PROVIDED RECORDS:
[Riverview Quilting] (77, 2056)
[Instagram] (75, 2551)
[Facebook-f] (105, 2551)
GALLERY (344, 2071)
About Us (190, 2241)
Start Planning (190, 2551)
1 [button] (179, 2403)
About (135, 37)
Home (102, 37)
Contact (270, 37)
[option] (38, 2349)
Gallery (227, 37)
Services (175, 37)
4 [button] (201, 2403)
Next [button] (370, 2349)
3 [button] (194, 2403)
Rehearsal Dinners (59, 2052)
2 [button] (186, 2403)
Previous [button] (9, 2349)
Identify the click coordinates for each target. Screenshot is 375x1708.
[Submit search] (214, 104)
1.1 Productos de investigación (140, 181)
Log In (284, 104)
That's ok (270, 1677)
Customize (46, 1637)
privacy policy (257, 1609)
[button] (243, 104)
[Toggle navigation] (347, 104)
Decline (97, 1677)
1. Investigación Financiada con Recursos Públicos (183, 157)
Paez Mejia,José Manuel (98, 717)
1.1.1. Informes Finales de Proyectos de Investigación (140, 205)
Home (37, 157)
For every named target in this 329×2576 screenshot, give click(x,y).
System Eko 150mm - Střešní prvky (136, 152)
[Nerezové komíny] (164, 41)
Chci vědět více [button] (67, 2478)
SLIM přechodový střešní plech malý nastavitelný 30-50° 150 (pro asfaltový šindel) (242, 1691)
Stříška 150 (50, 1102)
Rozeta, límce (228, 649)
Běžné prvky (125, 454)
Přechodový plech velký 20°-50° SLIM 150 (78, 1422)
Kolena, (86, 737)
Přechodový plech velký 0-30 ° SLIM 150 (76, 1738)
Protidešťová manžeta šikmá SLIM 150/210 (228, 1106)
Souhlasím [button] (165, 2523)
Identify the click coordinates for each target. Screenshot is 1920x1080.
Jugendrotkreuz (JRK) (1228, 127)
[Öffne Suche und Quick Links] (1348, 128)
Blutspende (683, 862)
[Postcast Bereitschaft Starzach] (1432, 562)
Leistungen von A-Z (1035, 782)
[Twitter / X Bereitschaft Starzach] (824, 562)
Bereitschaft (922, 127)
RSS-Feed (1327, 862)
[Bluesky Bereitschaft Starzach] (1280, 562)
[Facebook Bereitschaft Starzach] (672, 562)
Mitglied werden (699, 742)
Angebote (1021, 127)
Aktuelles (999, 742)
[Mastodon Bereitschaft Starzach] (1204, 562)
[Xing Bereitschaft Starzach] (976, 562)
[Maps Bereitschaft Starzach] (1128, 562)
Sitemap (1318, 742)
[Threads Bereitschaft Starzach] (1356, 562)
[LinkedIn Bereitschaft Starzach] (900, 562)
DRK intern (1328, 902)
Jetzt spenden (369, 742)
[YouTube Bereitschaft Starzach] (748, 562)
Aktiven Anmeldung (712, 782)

TASK DIRECTIONS:
Set all of the material down once more, unchanged.

YOUR RESPONSE:
[Riverview Quilting] (77, 2056)
[Instagram] (75, 2551)
[Facebook-f] (105, 2551)
GALLERY (344, 2071)
About Us (190, 2241)
Start Planning (190, 2551)
1 [button] (179, 2403)
About (135, 37)
Home (102, 37)
Contact (270, 37)
[option] (38, 2349)
Gallery (227, 37)
Services (175, 37)
4 [button] (201, 2403)
Next [button] (370, 2349)
3 [button] (194, 2403)
Rehearsal Dinners (59, 2052)
2 [button] (186, 2403)
Previous [button] (9, 2349)
Identify the click coordinates for each target. Screenshot is 375x1708.
[Submit search] (214, 104)
1.1 Productos de investigación (140, 181)
Log In (284, 104)
That's ok (270, 1677)
Customize (46, 1637)
privacy policy (257, 1609)
[button] (243, 104)
[Toggle navigation] (347, 104)
Decline (97, 1677)
1. Investigación Financiada con Recursos Públicos (183, 157)
Paez Mejia,José Manuel (98, 717)
1.1.1. Informes Finales de Proyectos de Investigación (140, 205)
Home (37, 157)
For every named target in this 329×2576 screenshot, give click(x,y).
System Eko 150mm - Střešní prvky (136, 152)
[Nerezové komíny] (164, 41)
Chci vědět více [button] (67, 2478)
SLIM přechodový střešní plech malý nastavitelný 30-50° 150 (pro asfaltový šindel) (242, 1691)
Stříška 150 (50, 1102)
Rozeta, límce (228, 649)
Běžné prvky (125, 454)
Přechodový plech velký 20°-50° SLIM 150 (78, 1422)
Kolena, (86, 737)
Přechodový plech velký 0-30 ° SLIM 150 (76, 1738)
Protidešťová manžeta šikmá SLIM 150/210 (228, 1106)
Souhlasím [button] (165, 2523)
Identify the click coordinates for each target. Screenshot is 1920x1080.
Jugendrotkreuz (JRK) (1228, 127)
[Öffne Suche und Quick Links] (1348, 128)
Blutspende (683, 862)
[Postcast Bereitschaft Starzach] (1432, 562)
Leistungen von A-Z (1035, 782)
[Twitter / X Bereitschaft Starzach] (824, 562)
Bereitschaft (922, 127)
RSS-Feed (1327, 862)
[Bluesky Bereitschaft Starzach] (1280, 562)
[Facebook Bereitschaft Starzach] (672, 562)
Mitglied werden (699, 742)
Angebote (1021, 127)
Aktuelles (999, 742)
[Mastodon Bereitschaft Starzach] (1204, 562)
[Xing Bereitschaft Starzach] (976, 562)
[Maps Bereitschaft Starzach] (1128, 562)
Sitemap (1318, 742)
[Threads Bereitschaft Starzach] (1356, 562)
[LinkedIn Bereitschaft Starzach] (900, 562)
DRK intern (1328, 902)
Jetzt spenden (369, 742)
[YouTube Bereitschaft Starzach] (748, 562)
Aktiven Anmeldung (712, 782)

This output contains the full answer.